[Records from a dataset]
···
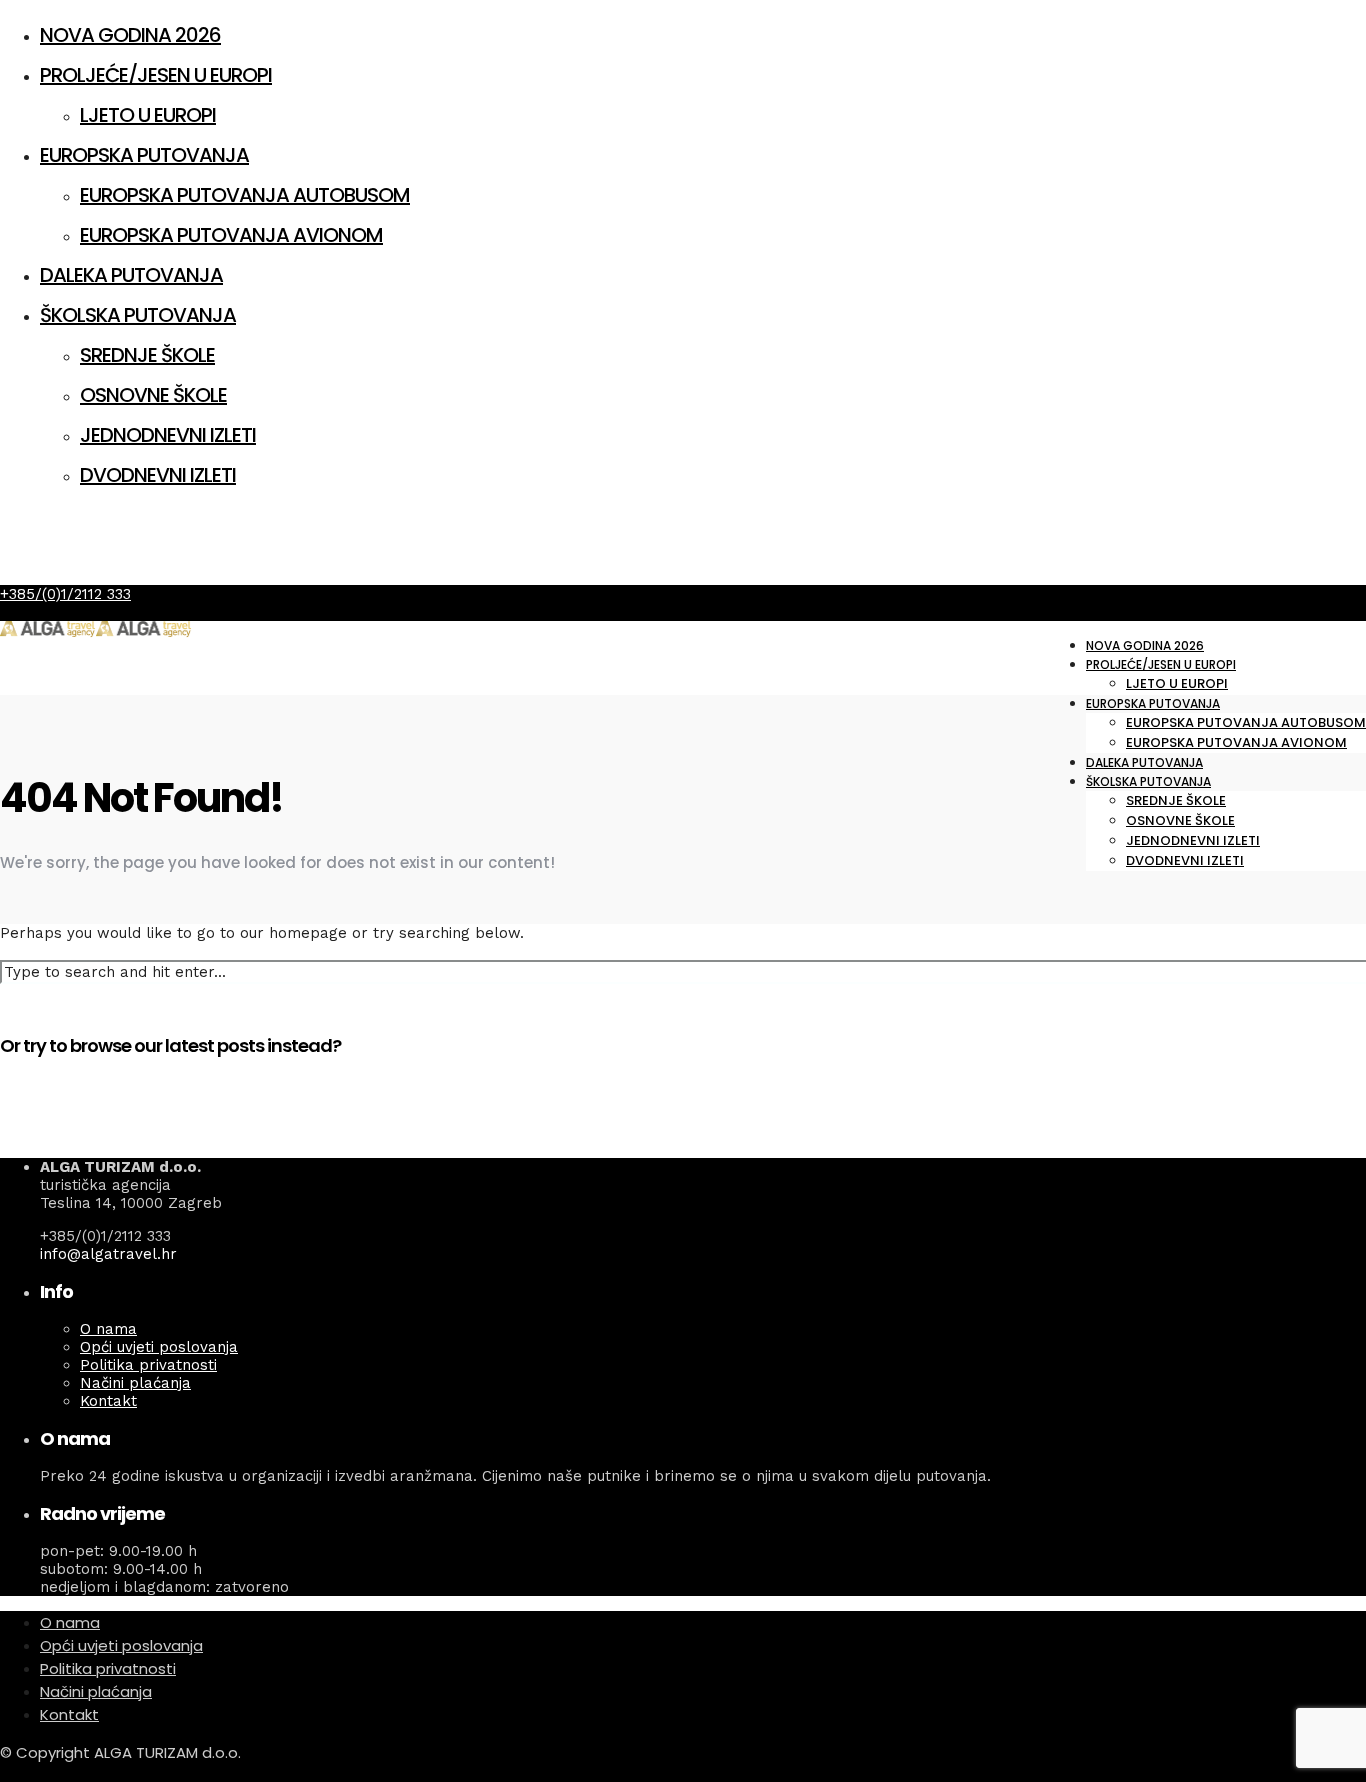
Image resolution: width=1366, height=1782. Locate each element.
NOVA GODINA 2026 (130, 35)
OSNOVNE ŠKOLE (153, 395)
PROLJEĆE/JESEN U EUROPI (156, 75)
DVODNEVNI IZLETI (158, 475)
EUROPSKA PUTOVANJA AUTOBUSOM (245, 195)
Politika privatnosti (148, 1365)
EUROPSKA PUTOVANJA (144, 155)
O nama (108, 1329)
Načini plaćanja (135, 1383)
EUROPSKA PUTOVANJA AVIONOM (231, 235)
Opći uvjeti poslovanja (159, 1347)
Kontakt (108, 1401)
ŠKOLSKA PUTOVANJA (138, 315)
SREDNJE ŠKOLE (147, 355)
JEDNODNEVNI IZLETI (168, 435)
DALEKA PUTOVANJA (131, 275)
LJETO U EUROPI (148, 115)
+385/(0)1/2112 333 (65, 594)
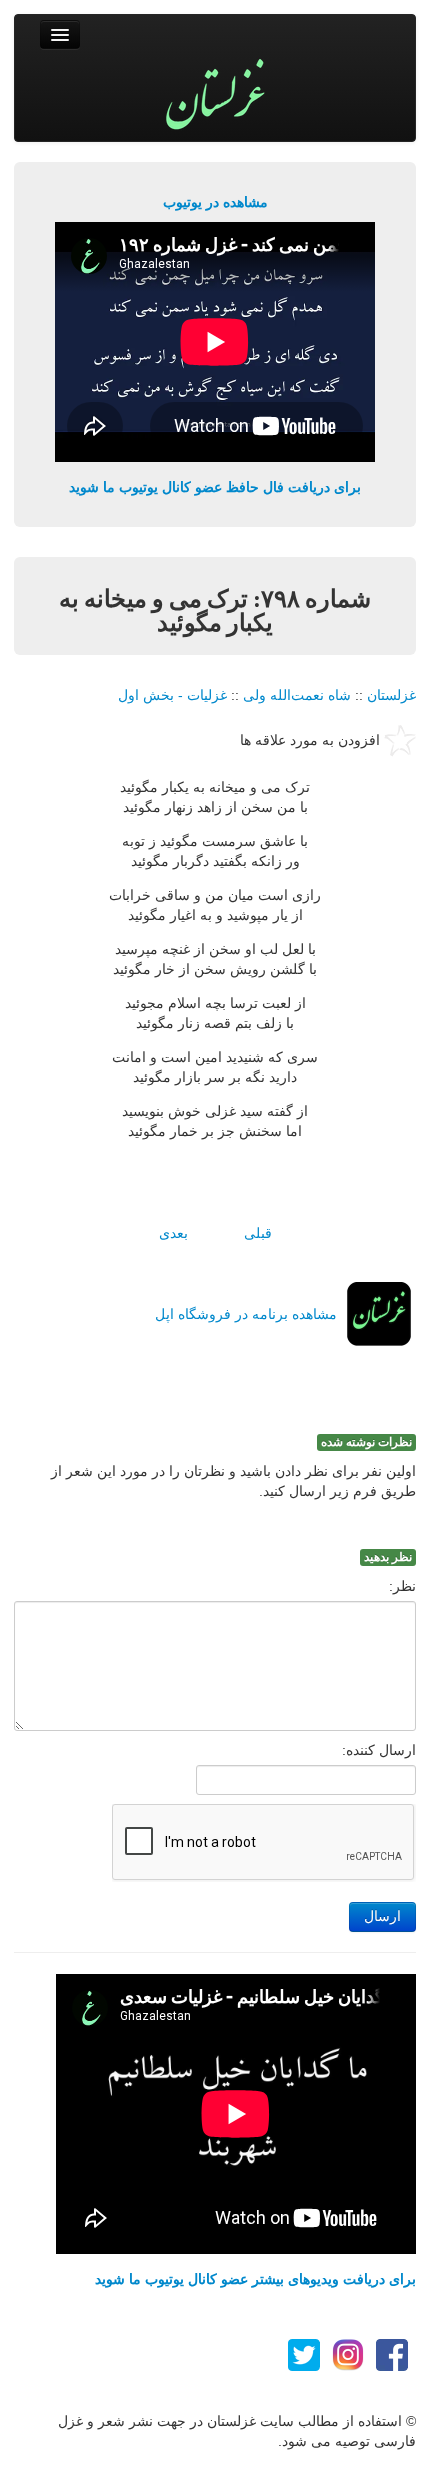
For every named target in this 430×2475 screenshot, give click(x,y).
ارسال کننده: (379, 1750)
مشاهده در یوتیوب (215, 202)
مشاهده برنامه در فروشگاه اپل (246, 1314)
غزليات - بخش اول (172, 695)
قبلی (258, 1233)
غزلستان (391, 695)
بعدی (173, 1233)
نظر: (402, 1586)
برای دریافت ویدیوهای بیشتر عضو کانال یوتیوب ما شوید (255, 2279)
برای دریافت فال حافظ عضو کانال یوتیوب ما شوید (215, 487)
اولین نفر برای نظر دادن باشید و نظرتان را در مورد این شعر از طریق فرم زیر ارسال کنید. (233, 1481)
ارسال (382, 1916)
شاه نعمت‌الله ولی (297, 695)
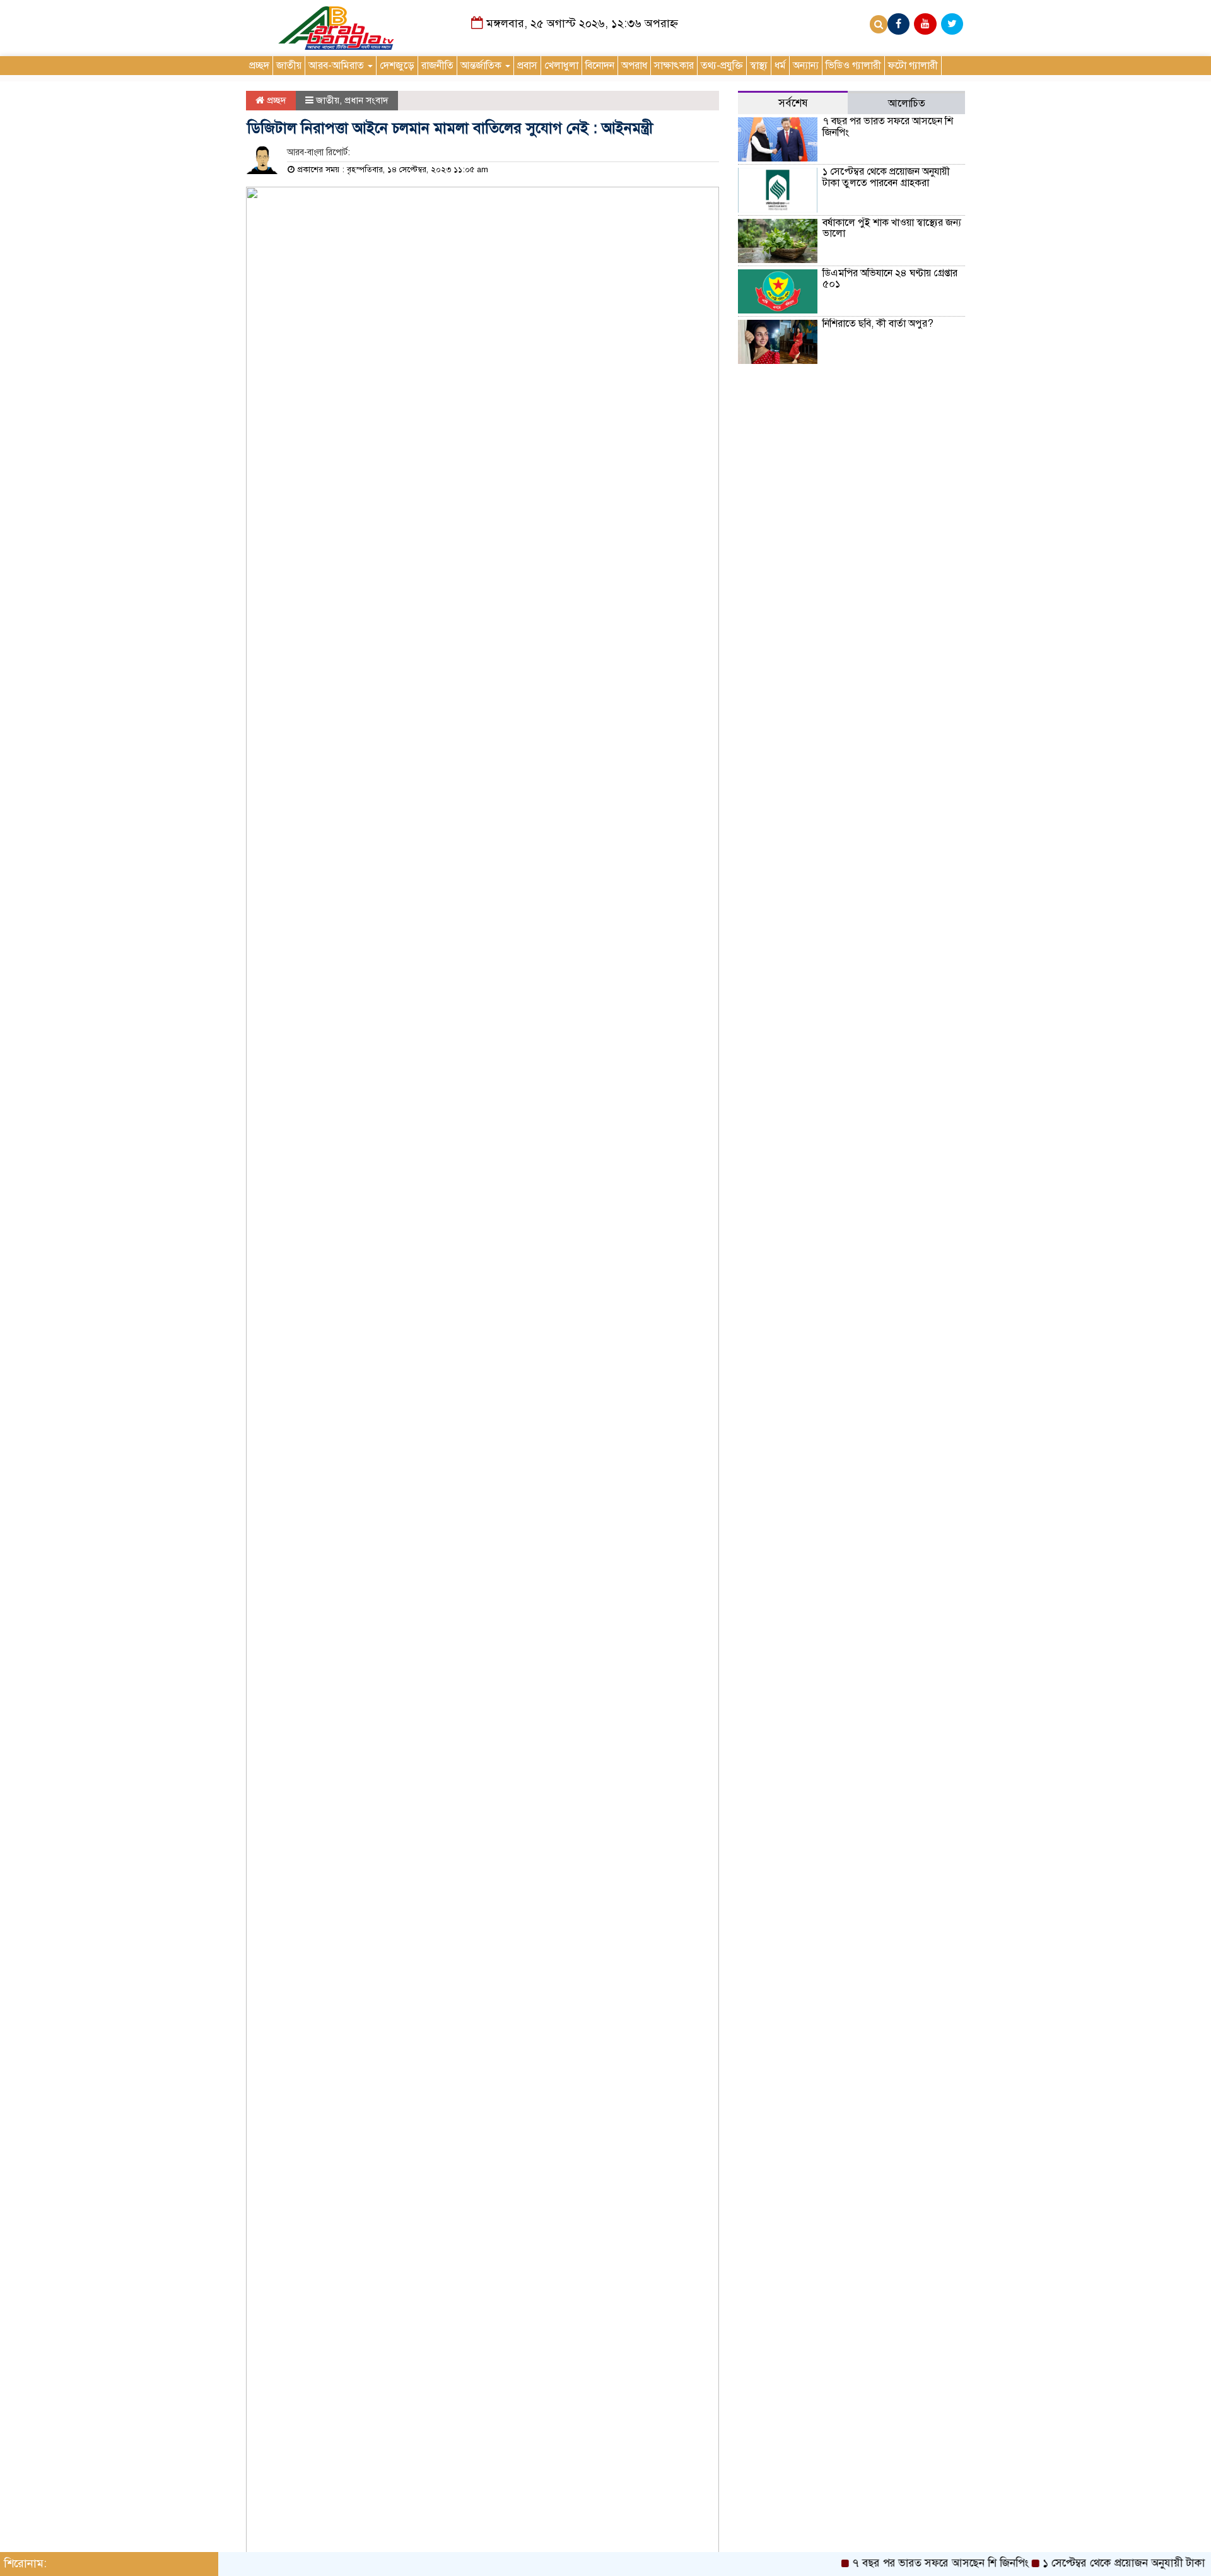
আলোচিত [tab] (906, 103)
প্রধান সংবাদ (366, 100)
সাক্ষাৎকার (674, 65)
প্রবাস (527, 65)
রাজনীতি (437, 65)
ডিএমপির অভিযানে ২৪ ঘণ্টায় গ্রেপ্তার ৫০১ (889, 279)
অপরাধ (634, 65)
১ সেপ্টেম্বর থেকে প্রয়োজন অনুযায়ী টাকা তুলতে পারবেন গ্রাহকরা (886, 177)
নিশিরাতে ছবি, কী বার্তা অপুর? (877, 323)
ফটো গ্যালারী (913, 65)
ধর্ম (780, 65)
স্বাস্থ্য (759, 65)
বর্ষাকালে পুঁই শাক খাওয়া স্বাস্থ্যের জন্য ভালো (891, 228)
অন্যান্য (806, 65)
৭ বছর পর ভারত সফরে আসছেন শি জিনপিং (887, 127)
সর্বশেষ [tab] (793, 103)
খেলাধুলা (561, 65)
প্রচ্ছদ (259, 65)
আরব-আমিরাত (337, 65)
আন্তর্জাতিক (482, 65)
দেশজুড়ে (397, 65)
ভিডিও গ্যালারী (853, 65)
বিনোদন (599, 65)
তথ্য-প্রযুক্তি (722, 65)
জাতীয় (288, 65)
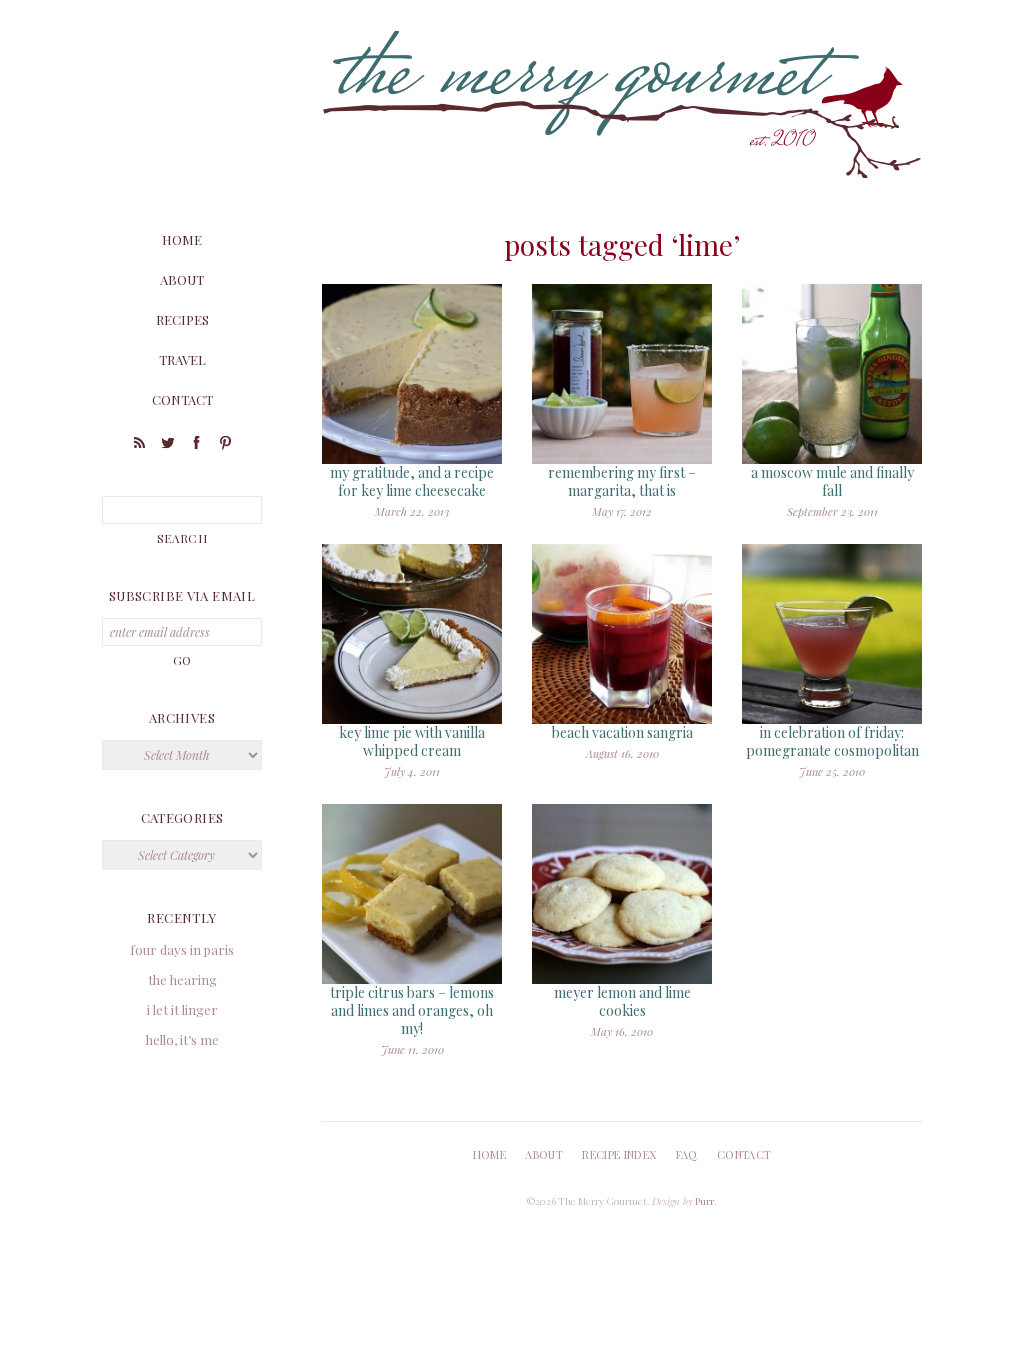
···
**What to do**
Working from the entries above, please transcribe only the lines from the line with "DVODNEVNI IZLETI (158, 475)" through the line with "مشاهده برنامه در فروشگاه اپل (246, 1314)", exactly, with both end lines and without pictures.

**Exercise output**
DVODNEVNI IZLETI (158, 475)
EUROPSKA PUTOVANJA AUTOBUSOM (245, 195)
Politika privatnosti (148, 1365)
EUROPSKA PUTOVANJA (144, 155)
O nama (108, 1329)
Načini plaćanja (135, 1383)
EUROPSKA PUTOVANJA AVIONOM (231, 235)
Opći uvjeti poslovanja (159, 1347)
Kontakt (108, 1401)
ŠKOLSKA PUTOVANJA (138, 315)
SREDNJE ŠKOLE (147, 355)
JEDNODNEVNI IZLETI (168, 435)
DALEKA PUTOVANJA (131, 275)
LJETO U EUROPI (148, 115)
+385/(0)1/2112 333 (65, 594)
For every named target in this 430×2475 screenshot, give click(x,y).
ارسال کننده: (379, 1750)
مشاهده در یوتیوب (215, 202)
مشاهده برنامه در فروشگاه اپل (246, 1314)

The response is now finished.